The British Museum is billing "Michelangelo Drawings: Closer to the Master" as a show of "works that Michelangelo, the perfectionist, wouldn't have wanted anyone to see."

They reveal the painstaking preparation behind the great artworks - a process Michelangelo did his best to disguise. He regularly destroyed his sketches so that rivals could not steal his work.

The exhibition opens Thursday and has already sold more than 10,000 advance tickets - a record for the museum.

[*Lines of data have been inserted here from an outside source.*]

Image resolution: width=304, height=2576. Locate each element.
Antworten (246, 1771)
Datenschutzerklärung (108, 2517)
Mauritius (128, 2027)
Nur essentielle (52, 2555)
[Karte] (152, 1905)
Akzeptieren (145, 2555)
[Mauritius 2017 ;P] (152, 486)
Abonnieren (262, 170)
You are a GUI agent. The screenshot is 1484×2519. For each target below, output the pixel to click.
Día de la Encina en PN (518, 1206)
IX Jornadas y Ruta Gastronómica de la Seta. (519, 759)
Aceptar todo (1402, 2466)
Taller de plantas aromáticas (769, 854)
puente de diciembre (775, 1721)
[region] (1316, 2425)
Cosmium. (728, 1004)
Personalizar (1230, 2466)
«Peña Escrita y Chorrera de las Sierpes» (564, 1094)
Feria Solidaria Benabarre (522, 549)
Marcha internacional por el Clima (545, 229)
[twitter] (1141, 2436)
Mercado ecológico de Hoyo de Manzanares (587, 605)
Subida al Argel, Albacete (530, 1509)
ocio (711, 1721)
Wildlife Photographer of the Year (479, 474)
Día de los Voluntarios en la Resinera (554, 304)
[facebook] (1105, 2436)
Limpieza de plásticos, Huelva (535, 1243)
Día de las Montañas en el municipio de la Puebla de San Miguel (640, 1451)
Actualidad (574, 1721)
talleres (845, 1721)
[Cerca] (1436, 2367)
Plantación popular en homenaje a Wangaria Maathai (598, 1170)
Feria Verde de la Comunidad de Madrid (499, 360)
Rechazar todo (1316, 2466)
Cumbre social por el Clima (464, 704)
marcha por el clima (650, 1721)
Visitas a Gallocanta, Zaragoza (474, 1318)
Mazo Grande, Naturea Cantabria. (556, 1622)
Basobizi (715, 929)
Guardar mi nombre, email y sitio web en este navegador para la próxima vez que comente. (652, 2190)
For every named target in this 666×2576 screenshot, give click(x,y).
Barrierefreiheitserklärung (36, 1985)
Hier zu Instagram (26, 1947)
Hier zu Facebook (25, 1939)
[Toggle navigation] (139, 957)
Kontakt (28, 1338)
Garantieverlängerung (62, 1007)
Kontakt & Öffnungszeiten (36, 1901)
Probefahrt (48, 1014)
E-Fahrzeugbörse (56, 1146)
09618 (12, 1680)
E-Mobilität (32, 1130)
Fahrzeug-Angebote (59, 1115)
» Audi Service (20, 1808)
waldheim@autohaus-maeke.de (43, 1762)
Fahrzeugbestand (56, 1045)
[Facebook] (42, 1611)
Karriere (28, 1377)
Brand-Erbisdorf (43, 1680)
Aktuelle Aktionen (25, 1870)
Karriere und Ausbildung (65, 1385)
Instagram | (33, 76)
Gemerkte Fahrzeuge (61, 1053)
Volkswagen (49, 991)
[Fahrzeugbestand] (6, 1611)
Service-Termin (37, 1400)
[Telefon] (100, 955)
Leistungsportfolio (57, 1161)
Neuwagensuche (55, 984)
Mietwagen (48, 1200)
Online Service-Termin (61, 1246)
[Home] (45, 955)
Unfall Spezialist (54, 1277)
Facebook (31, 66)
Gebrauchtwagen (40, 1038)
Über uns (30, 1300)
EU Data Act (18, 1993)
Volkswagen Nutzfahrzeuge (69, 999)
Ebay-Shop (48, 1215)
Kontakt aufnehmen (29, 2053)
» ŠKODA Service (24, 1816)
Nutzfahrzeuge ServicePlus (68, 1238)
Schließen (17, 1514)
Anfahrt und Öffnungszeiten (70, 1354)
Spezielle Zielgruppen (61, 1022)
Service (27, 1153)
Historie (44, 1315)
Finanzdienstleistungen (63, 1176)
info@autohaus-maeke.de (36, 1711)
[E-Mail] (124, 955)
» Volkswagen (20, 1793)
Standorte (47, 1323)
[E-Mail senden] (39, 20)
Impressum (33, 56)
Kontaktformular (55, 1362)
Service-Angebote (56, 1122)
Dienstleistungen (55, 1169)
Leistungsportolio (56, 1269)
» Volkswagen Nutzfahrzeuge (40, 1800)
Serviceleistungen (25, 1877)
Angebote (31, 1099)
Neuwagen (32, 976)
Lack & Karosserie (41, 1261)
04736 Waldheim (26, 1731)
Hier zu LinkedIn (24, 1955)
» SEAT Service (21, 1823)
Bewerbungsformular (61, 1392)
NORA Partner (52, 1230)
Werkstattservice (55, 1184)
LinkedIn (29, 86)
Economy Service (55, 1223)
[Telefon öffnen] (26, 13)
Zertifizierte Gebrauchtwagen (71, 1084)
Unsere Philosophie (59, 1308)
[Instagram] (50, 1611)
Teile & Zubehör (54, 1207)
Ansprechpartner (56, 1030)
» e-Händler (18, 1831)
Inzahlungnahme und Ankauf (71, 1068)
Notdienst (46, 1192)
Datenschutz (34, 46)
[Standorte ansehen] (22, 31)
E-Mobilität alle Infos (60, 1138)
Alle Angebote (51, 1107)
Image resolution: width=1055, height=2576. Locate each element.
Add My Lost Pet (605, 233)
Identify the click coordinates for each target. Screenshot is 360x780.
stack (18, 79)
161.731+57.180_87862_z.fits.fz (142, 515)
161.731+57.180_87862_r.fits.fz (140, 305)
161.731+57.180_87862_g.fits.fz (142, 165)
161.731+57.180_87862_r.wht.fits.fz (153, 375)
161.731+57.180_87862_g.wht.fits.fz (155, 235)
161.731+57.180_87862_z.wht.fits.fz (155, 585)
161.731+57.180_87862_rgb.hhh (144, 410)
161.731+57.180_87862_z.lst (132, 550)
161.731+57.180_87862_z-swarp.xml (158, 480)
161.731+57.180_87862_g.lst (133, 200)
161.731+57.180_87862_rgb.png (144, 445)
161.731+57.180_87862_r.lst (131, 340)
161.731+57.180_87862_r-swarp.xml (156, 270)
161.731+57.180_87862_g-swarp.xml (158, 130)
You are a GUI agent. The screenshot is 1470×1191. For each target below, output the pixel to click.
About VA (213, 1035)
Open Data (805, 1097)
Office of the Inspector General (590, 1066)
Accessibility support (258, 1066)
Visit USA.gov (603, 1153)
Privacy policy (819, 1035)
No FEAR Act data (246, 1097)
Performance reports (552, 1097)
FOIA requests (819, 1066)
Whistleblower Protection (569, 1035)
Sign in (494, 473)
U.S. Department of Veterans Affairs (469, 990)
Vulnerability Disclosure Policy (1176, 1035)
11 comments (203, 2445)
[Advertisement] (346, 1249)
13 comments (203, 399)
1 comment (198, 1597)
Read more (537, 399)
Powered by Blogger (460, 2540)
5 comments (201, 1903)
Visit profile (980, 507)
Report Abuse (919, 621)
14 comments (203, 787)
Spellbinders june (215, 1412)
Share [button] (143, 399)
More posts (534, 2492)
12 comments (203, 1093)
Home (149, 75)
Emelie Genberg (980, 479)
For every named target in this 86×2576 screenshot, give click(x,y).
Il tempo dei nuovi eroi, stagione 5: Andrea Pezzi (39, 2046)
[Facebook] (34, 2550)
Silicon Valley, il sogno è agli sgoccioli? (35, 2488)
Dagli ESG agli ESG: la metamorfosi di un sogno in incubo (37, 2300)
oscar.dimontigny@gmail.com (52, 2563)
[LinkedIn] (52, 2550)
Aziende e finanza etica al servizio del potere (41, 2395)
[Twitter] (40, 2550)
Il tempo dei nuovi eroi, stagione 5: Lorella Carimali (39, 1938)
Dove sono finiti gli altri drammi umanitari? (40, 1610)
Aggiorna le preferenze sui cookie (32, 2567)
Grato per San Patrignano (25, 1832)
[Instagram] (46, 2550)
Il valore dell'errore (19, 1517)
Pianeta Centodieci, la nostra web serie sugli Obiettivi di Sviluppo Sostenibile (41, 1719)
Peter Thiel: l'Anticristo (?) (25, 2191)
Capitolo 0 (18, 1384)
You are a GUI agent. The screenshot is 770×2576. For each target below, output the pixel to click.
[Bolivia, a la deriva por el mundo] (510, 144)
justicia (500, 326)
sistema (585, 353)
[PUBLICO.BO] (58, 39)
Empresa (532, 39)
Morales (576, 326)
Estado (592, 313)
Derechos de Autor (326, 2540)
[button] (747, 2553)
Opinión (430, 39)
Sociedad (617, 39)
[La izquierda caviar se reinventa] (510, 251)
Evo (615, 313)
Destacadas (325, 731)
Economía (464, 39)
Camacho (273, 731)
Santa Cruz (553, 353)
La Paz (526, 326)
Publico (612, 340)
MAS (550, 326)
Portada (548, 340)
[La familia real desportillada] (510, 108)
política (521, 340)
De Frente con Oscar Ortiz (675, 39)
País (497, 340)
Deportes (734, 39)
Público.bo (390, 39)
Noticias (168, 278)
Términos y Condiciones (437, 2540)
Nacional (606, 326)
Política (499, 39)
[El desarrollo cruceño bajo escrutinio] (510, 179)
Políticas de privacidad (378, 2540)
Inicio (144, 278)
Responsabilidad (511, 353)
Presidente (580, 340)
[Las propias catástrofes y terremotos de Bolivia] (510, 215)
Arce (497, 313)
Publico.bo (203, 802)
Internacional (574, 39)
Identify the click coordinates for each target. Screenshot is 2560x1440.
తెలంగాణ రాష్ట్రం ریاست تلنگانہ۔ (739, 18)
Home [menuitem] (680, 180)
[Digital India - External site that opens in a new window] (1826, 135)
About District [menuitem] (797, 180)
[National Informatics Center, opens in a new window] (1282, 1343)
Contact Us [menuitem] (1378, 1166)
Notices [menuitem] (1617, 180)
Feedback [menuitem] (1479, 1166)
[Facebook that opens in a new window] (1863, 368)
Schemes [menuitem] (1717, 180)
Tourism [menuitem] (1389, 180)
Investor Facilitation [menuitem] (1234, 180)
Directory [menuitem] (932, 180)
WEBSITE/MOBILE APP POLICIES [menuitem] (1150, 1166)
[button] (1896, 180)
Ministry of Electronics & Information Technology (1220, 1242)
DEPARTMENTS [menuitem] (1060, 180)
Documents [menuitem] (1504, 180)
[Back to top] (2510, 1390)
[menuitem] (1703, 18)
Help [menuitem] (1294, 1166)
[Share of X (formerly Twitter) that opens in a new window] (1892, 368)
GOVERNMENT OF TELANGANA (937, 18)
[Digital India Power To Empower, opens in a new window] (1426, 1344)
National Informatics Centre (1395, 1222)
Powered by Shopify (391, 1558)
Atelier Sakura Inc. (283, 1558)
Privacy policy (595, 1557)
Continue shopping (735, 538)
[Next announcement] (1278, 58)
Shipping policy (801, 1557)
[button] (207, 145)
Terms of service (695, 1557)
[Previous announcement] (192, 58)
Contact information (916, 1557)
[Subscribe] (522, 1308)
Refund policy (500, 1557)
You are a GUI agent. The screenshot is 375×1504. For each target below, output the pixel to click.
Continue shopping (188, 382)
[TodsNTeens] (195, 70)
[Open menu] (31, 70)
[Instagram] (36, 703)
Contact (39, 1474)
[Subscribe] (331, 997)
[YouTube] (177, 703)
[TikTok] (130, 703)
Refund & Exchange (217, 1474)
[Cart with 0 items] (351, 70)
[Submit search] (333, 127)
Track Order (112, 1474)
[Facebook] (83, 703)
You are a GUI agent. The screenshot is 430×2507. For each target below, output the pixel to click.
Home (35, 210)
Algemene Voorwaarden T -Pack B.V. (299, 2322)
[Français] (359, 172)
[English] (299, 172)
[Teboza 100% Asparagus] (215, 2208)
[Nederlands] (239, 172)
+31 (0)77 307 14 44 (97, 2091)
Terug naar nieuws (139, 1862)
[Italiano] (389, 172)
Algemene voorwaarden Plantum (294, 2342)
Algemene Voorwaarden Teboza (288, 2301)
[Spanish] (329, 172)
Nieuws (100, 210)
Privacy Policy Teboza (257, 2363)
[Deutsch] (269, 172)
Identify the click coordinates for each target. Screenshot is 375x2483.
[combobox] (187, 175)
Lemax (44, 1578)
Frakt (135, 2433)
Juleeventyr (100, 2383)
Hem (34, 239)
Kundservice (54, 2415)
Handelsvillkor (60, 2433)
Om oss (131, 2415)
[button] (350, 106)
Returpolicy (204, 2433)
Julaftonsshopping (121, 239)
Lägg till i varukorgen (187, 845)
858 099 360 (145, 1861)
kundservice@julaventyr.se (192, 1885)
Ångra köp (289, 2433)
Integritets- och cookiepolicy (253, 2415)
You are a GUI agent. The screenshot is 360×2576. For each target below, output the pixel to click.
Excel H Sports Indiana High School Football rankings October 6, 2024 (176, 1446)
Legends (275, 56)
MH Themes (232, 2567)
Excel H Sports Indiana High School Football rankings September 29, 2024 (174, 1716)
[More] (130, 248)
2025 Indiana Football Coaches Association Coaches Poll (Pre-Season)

Using pieces from the British Museum, the Ashmolean Museum in Oxford and the Teyler Museum in The Netherlands, the show brings together drawings and sketches that have not been in one place since they were removed from the artist's studio after his death in 1564.

Chapman said the show "allows you into his private works."

The exhibition includes some of the artist's earliest works, created when he was 12, as well as drawings for the Sistine and Medici chapels. The museum also offers private letters and personal sketches that Michelangelo created for himself, family and friends.

Many of the drawings are small, rough sketches done in ink or chalk that display elements of the human body, such as pictures of a knee at various angles, as Michelangelo analyzed movement and form.

Each is accompanied by an explanation of the larger artwork into which it fits, along with a small picture of that.

"Through the exhibit, you can see changes in Michelangelo as a man, and some of the core artistic elements that remained stable," said Chapman.

There are also drawings Michelangelo used to teach his students, as well as sketches by the pupils themselves. One is annotated with Michelangelo's note - "Draw, Antonio, draw, Antonio, draw and don't waste time."

In the center of the exhibition is an interactive area of computer screens, where visitors can select a piece of one of Michelangelo's sketches and view how that sketch fits into the larger picture.

Above sits a rotating image of paintings from the Sistine Chapel that gives a more realistic view of what it was like for the Italian artist, standing and creating the figures that now appear on the chapel's ceiling.

"Michelangelo Drawings: Closer to the Master" runs until June 25.